Política nacional

Los maniquíes de la patria

Diego Martínez

Harto de mentiras. Así estaba.

Falsas promesas y traiciones habían atrapado la conducta de sus seguidores, ahora más que nunca parecidos a mercenarios y no a militantes de las causas de siempre.

En los últimos actos que le cupo organizar, la mitad de sus confirmados no fue. Y buena parte de quienes anunciaron concurrir, pidió algo…”Tengo la moto rota hace un mes, me falta comprar los frenos”. “Sigo esperando las chapas, anoche llovió”. “¿Ya sabe si en el club se puede hacer el cumple de 15 de la nena?”. “Sé que esos cargos van por sorteo, capaz usté puede hacer algo…”.

Aquel coordinador, ducho, exitoso en organizar grandes actos del coloradismo, era sobretodo una de las versiones más interesantes del creativo, el ocurrente.
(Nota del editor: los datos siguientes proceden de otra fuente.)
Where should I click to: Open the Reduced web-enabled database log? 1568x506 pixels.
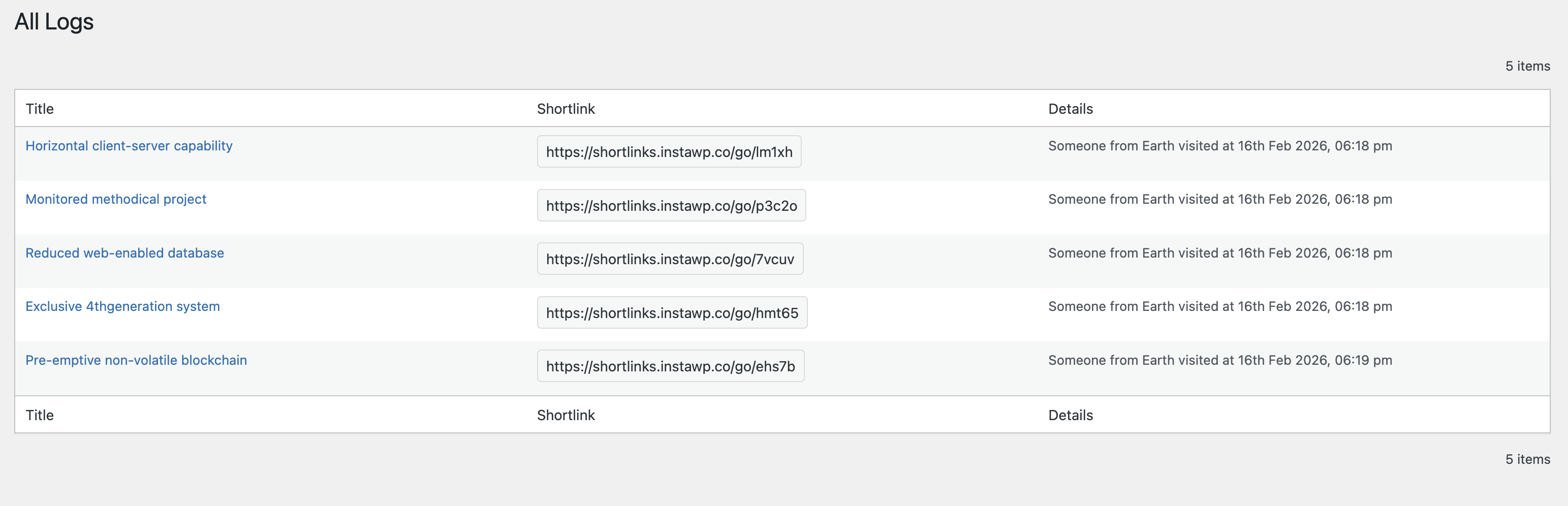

Alguien no dispuesto a aceptar la realidad si esta no amparaba sus planes y en consecuencia, portador de una especial magia para construir realidades de su agrado. 

Varios retos de sus jefes le habían dolido. Estaba decidido a un próximo evento al máximo en convocatoria.

Bajo ningún concepto admitiría sillas vacías –algo reiterado en las últimas reuniones- y menos en las filas delanteras donde se registraban las presencias destacadas.

A la hora del acto, Ríos supo cuántos habían fallado. Treinta y dos, algo así como tres filas semivacías.

Pero cuando el presentador dio por iniciada la reunión, todas las sillas estaban ocupadas. El local, con luz fuerte en el escenario y penumbra en la platea, lucía desbordante. Lleno total.

¿La traición traicionada?

Treinta y dos maniquíes. He ahí la respuesta.

Llegados de una inactiva sastrería, compartieron butacas de una asamblea colorada desbordante. Sin aplaudir, ni escuchar glorias y vivas a Batlle y don Frutos Rivera, sus brazos en alto marcaban algo superior que les convocaba cuando esos nombres sonaban como cantados. Tenían piel de plástico, pero que también se erizaba.

– Viva don Frutos Rivera que nació rico y murió pobre!

– Viva!

– Para que hoy esta patria sea lo que ayer no era.

– Viva! respondía la asamblea a un animador que no había cobrado dineros para exclamar eso.

Los muñecos llegaron desde una sastrería en liquidación y suplieron a militantes humanos en trámite similar .

Humanos. Sí.

Humanos eran quienes morían cuando hubo que hacer la patria en vez de llenar actos partidarios. 

Aunque por su rol parecieran maniquíes, seis lanceros de carne y hueso fueron dispuestos por Bernabé Rivera en la cima de una colina, al final de la batalla de Sarandí.

Allen Castro, general brasileño, se retiraba derrotado.

De golpe, Bernabé se le puso cara a cara.

– Mire general, mire allá, nuestro ejército corona la cuchilla, no sacrifique a su gente.

Ocurrió.

Castro creyó que detrás de la colina estaba el ejército oriental. En instantes, quinientos soldados brasileños se rindieron.

Aquellos humanos de la cima de la colina, seis, vueltos maniquíes orientales, con la astucia de Bernabé, los derrotaron.

Completaron el triunfo de Sarandí.

Otro aspecto de esa magia de nuestros fundadores que, al tiempo de hacer de nuestra patria algo posible, salvaba vidas.

Ríos hizo algo ocurrente. Maniquíes vueltos humanos, superaron la defección de la moderna militancia política, reservándole el derecho a la burla y multiplicándole los elogios de sus líderes.

Todo con el coraje de quien cree en la causa que defiende y está dispuesto a todo para que ella sea realidad. Al surrealismo de Ríos, o a la muerte más digna de alguien que nos dio patria y ni siquiera sabemos su apellido.

Prisionero y separado para ser degollado después de la Batalla de India Muerta, en marzo de 1845, un soldado de don Frutos planteó hablar con Urquiza el triunfador. Aceptó éste e indicó se le desatara.

Con sus manos libres, ese oriental ya uruguayo al que le debemos tanto, desató su chiripá, giró y al mostrarle el trasero desnudo a Urquiza le gritó “esto es para que sepa, que un soldado del General Rivera no se caga cuando sabe que va a morir”.